I’m not saying River should have done something like that, but I just didn’t care about the kids.  So they’re kids, and they have a stern father, okay.  I guess this worked for other people, but the first act just felt unimportant.  This is what’s expected from a movie like this, to show most of the kids’ lives onscreen, but it all felt like a prologue.  The only important piece of information, other than their blossoming love of fishing, is the mention that Paul is a feisty fella.  This is set up for when we’re told he later died in a brawl.

I really just found this to be a boring, overly sentimental film, but maybe I’m too cynical.  I’ve also just seen so many movies by know that have combined a somber voice over with the soft strings of a beautiful orchestral track.  It’s a formula, pathos + orchestra = empathy, or something like that.  But everything felt so formulaic that it was hard to buy into anything.  This is almost a parody of the type of movie this wanted to be, like a lesser version of something like Stand By Me.

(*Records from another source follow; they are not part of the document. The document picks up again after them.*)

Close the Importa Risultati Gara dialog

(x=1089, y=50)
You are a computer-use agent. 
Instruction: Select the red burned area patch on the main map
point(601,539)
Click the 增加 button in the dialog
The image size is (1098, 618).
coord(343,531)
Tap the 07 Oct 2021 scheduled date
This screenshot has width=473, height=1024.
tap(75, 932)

And you know what, this is basically a coming of age story, right?  Norman learns some stuff about the world, falls in love, etc.  But I think those types of movies work best when they follow children, because we’ll buy it if a kid stumbles through these lessons, because that’s when you learn those lessons, as a kid.

But as an adult, Norman Maclean just felt very… what’s the word, helpless.  He also felt very uninteresting, but a lot of his behavior felt very childlike, especially the way he approaches the woman he ends up marrying.  So if he was a child, I might say, “yeah that makes sense,” but as an adult, his behavior just feels kind of frustrating.  Still, this is based on a pre-existing work, so it’s not like the movie was going to take any giant step away from the source material.

But this movie had favorable reviews, and I guess it was considered a “star making” role for Brad Pitt who had just come off his brief turn in Thelma & Louise.

Up Next: Dogtooth (2009), Faces (1968), The Hateful Eight (2015)

One thought on “A River Runs Through It (1992)

  1. Thanks for the review. And I have to agree that the film was mostly dull and boring. But I have to disagree with you about the importance of fly fishing: it’s the finest form of fishing there is or will ever be. And probably also the most difficult, but the most rewarding as well… 😉 I also have to say that I actually liked the way Redford has directed the film, by giving a lot of space for viewer’s imagination. he story, the people of that time, and life itself, was very simple. So is the film, and I liked that.